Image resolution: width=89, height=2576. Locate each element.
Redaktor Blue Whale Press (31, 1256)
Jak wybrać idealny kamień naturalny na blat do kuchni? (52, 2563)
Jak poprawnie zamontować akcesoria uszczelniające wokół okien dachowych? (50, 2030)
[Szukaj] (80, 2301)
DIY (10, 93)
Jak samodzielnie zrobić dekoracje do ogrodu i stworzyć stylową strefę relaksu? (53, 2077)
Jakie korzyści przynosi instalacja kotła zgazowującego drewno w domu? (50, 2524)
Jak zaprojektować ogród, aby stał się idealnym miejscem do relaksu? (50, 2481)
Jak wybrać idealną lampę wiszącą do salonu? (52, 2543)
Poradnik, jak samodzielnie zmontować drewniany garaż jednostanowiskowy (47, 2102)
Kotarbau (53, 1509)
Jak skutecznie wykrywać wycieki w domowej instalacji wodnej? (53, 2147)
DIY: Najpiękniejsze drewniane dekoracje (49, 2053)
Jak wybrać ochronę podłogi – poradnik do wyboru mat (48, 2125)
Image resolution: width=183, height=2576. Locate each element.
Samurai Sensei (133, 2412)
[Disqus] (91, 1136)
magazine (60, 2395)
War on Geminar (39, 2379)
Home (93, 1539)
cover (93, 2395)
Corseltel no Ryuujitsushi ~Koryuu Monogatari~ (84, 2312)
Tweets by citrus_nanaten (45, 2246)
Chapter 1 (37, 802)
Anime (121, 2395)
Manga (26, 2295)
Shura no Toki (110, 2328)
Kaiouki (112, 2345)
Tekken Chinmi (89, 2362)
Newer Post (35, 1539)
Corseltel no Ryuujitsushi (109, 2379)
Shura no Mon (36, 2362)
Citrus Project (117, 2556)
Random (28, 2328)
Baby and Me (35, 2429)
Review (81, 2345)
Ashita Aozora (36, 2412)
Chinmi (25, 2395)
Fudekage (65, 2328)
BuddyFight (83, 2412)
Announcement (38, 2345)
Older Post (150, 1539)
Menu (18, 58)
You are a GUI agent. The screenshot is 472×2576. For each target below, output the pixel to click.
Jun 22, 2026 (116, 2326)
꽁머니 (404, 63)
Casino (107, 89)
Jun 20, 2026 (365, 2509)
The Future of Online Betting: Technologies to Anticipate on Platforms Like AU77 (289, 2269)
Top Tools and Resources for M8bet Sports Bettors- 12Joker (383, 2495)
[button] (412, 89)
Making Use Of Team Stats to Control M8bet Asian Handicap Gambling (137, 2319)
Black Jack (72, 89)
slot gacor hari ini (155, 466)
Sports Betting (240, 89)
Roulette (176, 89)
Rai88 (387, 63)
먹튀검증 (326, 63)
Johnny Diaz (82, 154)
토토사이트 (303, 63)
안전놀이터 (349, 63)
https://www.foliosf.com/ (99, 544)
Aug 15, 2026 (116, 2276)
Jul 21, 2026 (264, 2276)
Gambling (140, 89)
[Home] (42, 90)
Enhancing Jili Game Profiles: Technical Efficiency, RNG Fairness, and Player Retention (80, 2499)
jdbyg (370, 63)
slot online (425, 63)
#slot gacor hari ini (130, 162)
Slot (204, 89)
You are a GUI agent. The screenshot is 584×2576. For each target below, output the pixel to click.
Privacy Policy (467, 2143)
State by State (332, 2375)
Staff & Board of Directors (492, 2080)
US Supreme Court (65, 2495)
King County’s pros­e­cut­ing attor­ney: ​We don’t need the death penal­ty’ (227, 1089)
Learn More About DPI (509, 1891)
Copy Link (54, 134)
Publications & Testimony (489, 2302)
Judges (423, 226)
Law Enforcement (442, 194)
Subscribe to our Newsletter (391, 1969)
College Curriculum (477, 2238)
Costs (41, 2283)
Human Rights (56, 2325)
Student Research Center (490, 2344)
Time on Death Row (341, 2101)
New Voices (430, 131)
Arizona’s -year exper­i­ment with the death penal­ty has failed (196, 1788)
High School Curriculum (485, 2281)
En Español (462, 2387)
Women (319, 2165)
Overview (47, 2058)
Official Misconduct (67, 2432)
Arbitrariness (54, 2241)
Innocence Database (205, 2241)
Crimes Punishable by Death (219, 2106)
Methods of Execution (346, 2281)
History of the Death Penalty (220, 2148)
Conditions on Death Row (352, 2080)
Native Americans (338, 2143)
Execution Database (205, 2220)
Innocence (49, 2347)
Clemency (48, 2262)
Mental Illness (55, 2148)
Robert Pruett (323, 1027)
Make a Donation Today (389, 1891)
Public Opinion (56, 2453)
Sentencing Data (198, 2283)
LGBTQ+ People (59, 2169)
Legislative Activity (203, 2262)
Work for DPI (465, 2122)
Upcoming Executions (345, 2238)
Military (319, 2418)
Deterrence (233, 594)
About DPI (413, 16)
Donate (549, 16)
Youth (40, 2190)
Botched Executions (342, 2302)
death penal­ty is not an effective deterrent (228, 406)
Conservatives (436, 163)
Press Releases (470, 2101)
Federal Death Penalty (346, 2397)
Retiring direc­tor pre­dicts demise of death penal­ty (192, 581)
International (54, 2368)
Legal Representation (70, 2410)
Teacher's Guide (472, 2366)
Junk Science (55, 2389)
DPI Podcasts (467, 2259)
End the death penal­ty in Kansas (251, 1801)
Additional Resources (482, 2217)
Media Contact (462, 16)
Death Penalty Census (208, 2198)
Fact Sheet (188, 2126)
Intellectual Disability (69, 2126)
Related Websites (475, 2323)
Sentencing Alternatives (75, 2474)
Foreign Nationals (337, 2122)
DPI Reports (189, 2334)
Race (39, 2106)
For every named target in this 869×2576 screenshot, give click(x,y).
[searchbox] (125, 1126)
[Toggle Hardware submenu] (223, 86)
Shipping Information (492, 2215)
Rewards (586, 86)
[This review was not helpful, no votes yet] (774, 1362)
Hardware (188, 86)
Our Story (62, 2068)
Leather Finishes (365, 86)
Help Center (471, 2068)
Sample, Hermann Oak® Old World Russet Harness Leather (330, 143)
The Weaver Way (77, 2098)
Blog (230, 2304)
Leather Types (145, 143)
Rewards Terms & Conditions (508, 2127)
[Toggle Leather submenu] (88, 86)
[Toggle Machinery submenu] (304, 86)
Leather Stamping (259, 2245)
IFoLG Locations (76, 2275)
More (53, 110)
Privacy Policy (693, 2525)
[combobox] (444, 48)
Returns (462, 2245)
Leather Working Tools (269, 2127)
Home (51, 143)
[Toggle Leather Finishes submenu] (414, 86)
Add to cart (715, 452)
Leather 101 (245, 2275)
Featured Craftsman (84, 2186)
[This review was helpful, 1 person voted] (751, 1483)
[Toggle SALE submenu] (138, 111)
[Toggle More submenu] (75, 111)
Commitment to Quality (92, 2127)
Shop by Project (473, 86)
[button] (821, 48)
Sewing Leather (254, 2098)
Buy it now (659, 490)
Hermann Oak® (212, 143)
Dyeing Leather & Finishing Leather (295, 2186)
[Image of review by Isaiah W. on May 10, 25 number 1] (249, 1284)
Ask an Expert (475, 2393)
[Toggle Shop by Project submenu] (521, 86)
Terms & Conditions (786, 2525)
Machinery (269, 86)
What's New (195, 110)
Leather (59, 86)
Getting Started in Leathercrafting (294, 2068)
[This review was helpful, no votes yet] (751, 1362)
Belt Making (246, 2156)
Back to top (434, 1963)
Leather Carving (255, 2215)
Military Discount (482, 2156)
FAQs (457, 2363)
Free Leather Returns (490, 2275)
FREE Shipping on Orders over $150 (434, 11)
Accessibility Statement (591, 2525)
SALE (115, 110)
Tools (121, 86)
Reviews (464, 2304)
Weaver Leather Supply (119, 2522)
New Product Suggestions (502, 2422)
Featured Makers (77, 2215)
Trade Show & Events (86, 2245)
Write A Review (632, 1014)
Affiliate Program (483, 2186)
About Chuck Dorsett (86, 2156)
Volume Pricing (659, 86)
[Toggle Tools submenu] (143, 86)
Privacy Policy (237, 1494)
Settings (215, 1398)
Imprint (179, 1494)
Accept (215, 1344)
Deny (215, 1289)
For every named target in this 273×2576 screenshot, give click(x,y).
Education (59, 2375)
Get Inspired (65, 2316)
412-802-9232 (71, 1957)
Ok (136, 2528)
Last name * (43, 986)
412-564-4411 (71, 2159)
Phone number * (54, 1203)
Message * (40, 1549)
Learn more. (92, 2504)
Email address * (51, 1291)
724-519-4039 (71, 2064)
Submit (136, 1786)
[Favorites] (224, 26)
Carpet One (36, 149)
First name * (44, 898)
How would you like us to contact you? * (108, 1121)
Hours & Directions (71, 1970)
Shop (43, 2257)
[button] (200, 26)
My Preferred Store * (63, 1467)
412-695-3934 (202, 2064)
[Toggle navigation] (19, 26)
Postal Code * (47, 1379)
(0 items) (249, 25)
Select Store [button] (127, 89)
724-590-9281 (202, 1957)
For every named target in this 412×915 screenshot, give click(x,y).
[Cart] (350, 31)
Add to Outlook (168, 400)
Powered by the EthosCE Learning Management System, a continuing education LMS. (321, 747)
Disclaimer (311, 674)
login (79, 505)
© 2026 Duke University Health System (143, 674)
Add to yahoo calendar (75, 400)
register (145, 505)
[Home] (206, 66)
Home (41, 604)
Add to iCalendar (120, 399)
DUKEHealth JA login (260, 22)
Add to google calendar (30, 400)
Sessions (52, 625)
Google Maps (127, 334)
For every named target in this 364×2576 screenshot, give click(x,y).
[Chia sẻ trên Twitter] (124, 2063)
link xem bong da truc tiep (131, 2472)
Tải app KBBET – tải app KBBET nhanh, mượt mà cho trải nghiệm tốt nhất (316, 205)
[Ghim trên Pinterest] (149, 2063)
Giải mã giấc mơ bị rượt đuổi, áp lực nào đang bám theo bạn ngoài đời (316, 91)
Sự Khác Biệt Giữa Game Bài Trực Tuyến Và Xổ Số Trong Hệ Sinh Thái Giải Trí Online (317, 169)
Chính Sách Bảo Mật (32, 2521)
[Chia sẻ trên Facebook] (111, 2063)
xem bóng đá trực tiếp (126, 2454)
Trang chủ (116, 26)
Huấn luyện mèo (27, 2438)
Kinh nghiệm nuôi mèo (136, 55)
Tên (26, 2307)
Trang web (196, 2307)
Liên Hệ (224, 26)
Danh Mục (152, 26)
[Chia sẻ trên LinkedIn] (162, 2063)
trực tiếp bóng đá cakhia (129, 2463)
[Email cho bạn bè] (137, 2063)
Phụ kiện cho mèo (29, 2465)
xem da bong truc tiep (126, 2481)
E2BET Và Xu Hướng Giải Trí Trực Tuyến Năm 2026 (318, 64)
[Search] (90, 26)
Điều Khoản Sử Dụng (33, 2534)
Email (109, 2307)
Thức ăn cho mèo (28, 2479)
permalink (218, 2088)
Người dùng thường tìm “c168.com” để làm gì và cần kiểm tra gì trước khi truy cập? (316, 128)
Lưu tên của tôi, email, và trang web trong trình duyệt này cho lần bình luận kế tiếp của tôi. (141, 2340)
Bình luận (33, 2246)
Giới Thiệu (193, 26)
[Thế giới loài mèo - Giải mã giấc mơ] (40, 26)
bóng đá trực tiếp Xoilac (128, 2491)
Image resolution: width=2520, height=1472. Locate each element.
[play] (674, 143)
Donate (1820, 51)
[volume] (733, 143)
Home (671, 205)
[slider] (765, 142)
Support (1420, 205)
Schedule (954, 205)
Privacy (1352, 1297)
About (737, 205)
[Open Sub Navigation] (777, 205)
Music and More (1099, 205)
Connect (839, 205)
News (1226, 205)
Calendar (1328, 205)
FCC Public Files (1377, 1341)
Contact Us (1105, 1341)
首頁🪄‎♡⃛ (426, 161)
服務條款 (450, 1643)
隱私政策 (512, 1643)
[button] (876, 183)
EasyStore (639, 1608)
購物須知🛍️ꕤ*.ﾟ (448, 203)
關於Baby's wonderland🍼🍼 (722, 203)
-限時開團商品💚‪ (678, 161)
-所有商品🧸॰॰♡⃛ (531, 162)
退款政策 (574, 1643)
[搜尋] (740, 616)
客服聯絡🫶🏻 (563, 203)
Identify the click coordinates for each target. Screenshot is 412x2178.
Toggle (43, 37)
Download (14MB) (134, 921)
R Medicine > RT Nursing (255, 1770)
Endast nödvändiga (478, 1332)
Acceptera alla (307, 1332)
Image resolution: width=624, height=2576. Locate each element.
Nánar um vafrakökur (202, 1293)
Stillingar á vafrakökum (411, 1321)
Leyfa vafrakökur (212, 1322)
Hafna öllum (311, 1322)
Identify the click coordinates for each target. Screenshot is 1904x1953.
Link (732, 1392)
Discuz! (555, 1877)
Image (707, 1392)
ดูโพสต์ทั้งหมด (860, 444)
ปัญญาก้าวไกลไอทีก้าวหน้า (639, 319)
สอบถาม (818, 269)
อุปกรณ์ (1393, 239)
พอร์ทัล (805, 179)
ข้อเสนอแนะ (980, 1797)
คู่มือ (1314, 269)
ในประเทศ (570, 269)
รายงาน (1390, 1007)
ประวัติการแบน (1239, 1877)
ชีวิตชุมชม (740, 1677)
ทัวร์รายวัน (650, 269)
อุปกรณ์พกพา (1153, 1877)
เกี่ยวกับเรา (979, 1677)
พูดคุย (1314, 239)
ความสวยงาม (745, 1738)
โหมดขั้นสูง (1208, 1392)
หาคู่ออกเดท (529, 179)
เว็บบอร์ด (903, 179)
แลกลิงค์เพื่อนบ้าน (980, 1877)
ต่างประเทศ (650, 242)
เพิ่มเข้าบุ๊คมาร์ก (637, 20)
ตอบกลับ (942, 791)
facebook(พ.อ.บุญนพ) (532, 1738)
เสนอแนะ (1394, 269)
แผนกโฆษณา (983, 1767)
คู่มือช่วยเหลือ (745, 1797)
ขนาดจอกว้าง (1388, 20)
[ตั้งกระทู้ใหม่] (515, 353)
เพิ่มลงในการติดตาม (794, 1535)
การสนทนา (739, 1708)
____________________
Reproduce exactly the entries above, limited to the lines from the one with "แลกลิงค์เพื่อนบ้าน (980, 1877)" through the one with "เพิ่มลงในการติดตาม (794, 1535)", both included.

แลกลิงค์เพื่อนบ้าน (980, 1877)
ต่างประเทศ (650, 242)
เพิ่มเข้าบุ๊คมาร์ก (637, 20)
ตอบกลับ (942, 791)
facebook(พ.อ.บุญนพ) (532, 1738)
เสนอแนะ (1394, 269)
แผนกโฆษณา (983, 1767)
คู่มือช่วยเหลือ (745, 1797)
ขนาดจอกว้าง (1388, 20)
[ตั้งกระทู้ใหม่] (515, 353)
เพิ่มลงในการติดตาม (794, 1535)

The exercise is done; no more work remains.